### PROVIDED ENTRIES
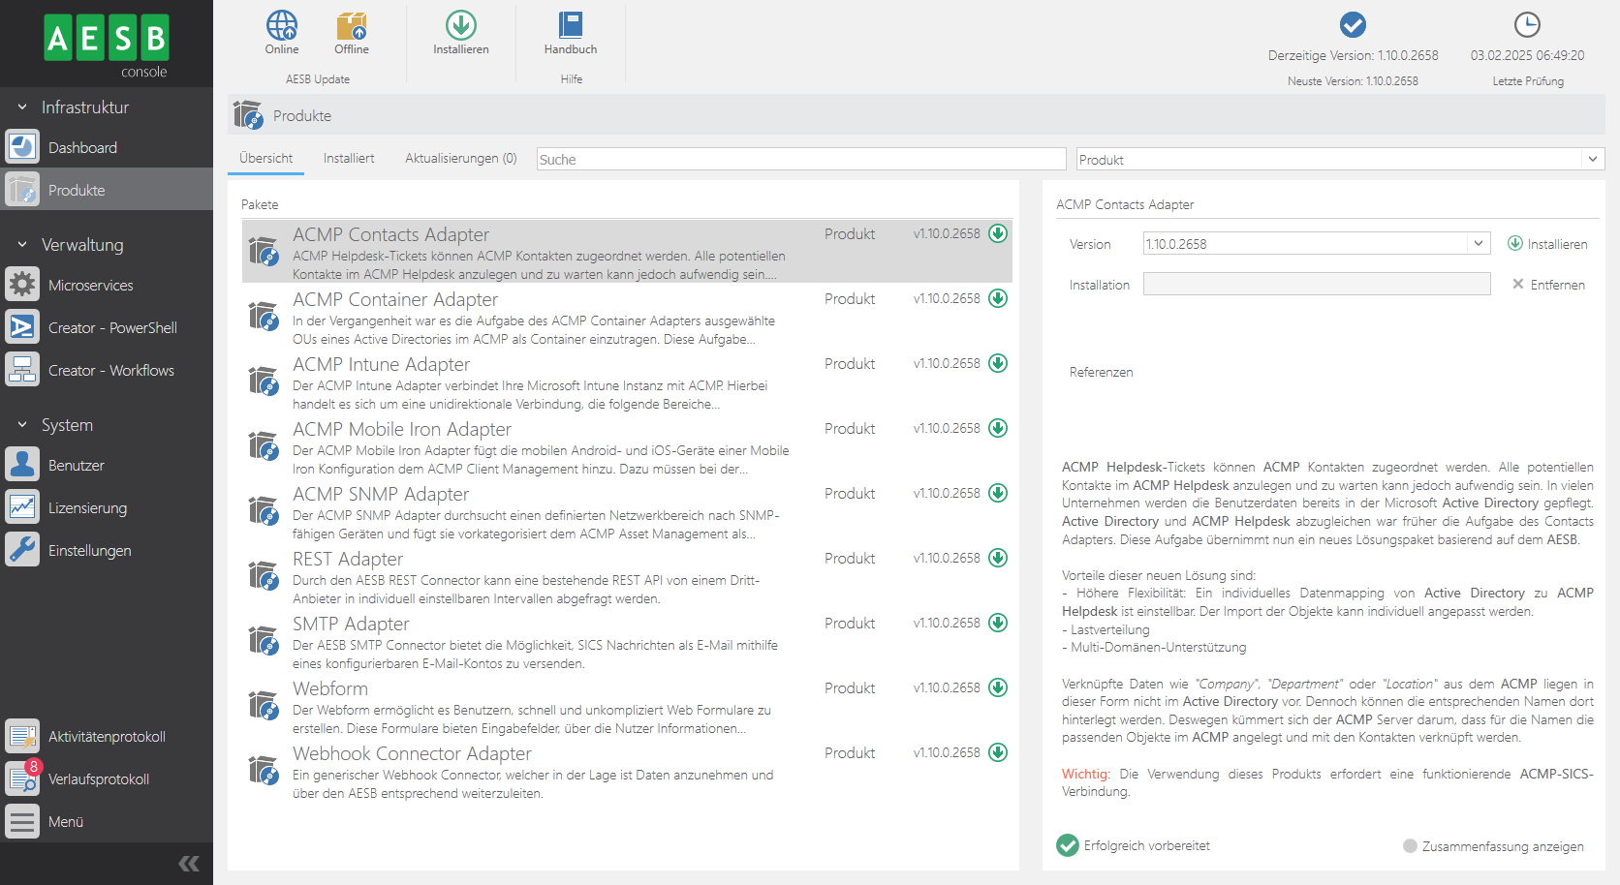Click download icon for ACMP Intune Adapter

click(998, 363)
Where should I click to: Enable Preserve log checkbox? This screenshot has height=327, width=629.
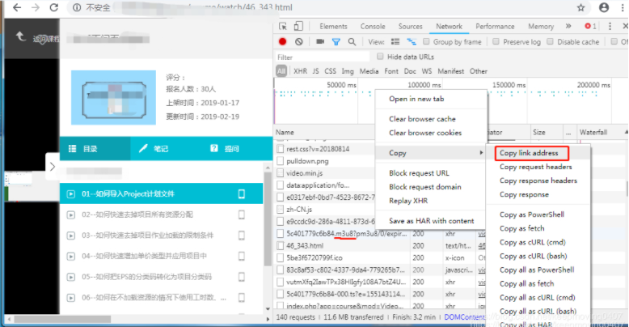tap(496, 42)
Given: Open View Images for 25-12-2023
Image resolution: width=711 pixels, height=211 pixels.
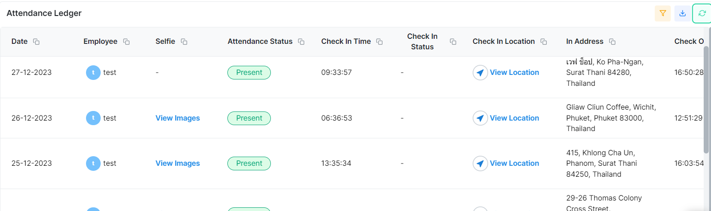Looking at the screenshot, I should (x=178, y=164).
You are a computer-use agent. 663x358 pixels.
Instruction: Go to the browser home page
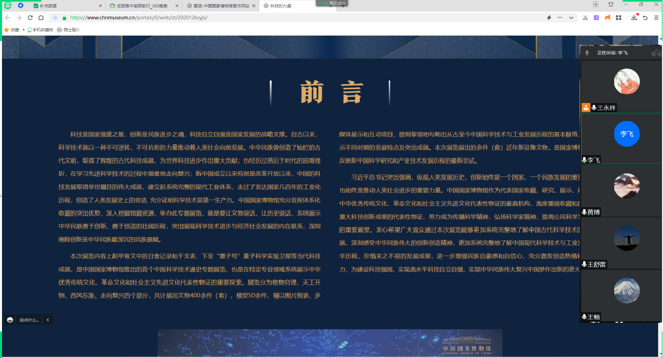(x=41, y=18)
...
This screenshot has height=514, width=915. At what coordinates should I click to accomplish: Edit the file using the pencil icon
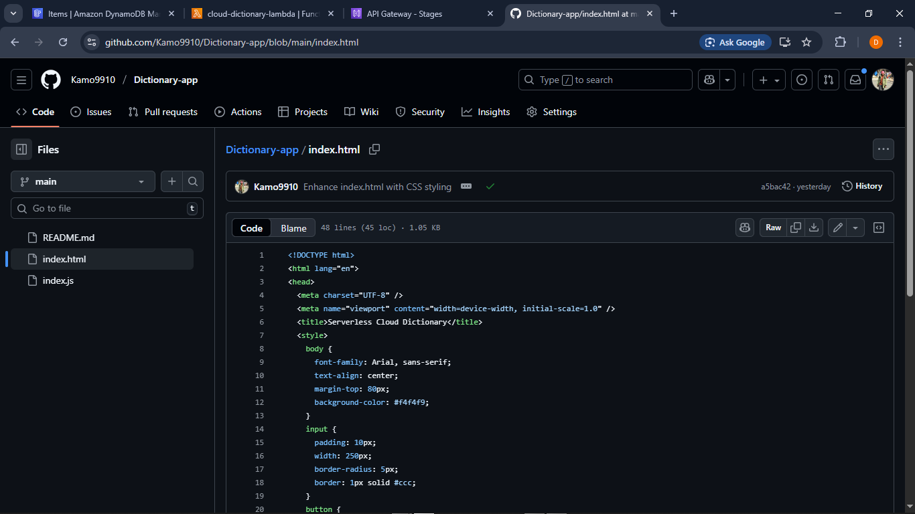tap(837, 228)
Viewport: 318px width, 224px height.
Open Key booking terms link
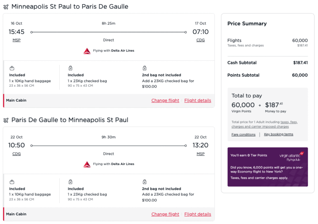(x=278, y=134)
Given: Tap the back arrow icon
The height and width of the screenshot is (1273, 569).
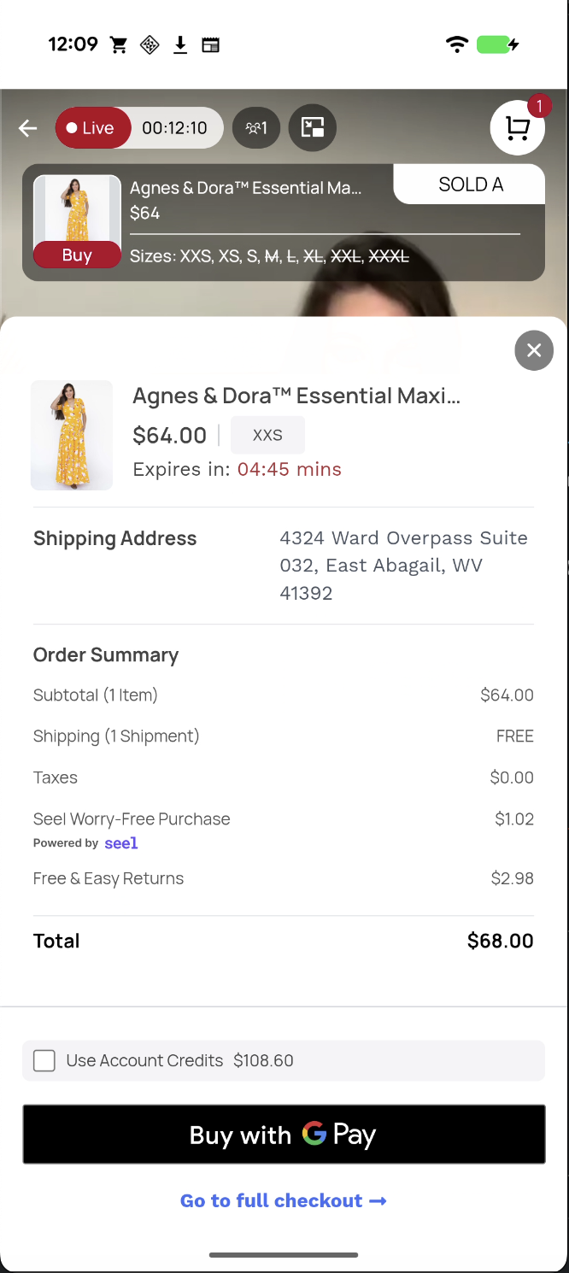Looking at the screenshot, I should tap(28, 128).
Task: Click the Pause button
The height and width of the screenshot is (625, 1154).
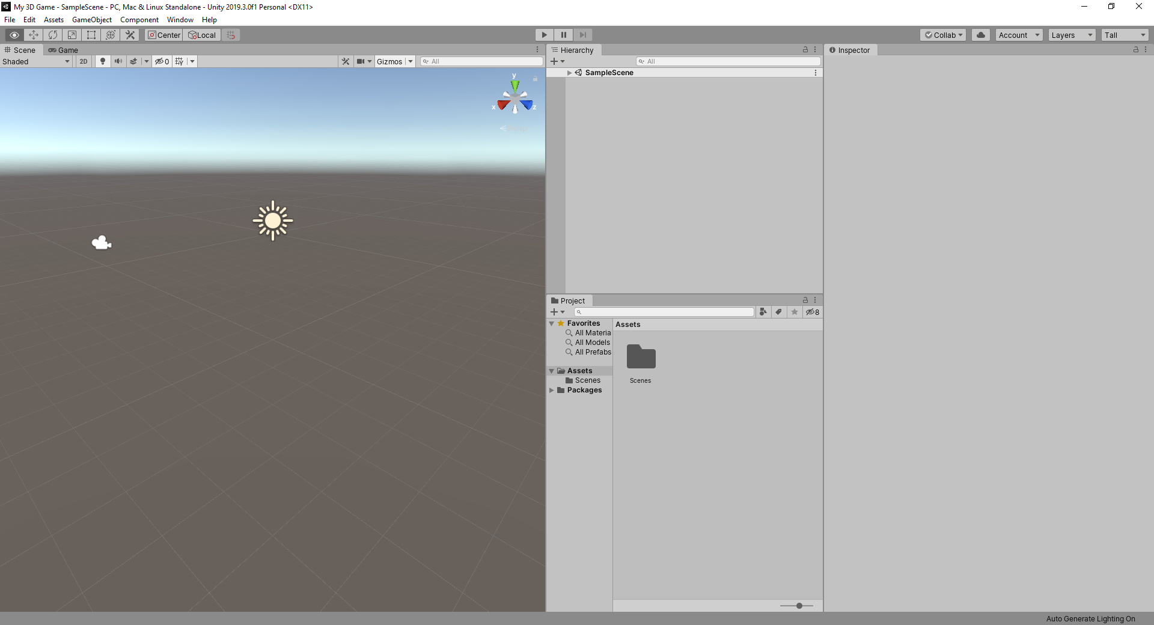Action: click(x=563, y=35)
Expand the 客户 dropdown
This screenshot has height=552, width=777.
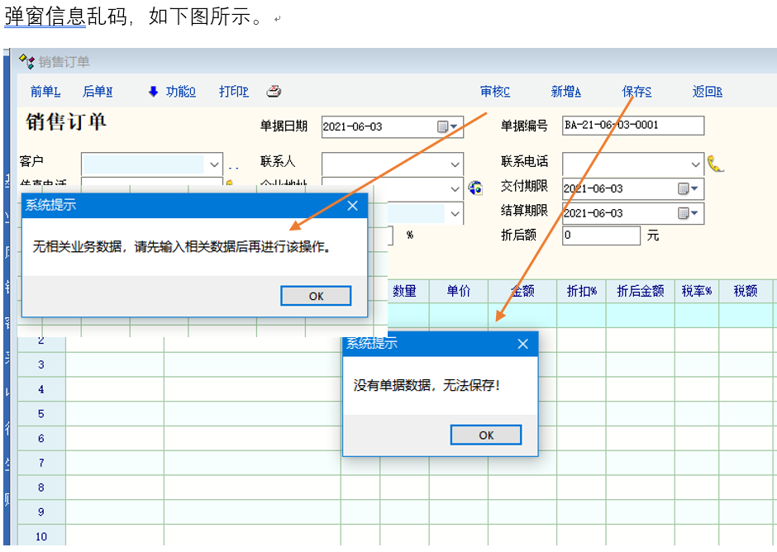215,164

### TASK REQUIREMENTS
Among the lines above, return those that hold the word "Given".

### WRITTEN ANSWER
Given: Open View Images for 25-12-2023
Given: Tap the back arrow icon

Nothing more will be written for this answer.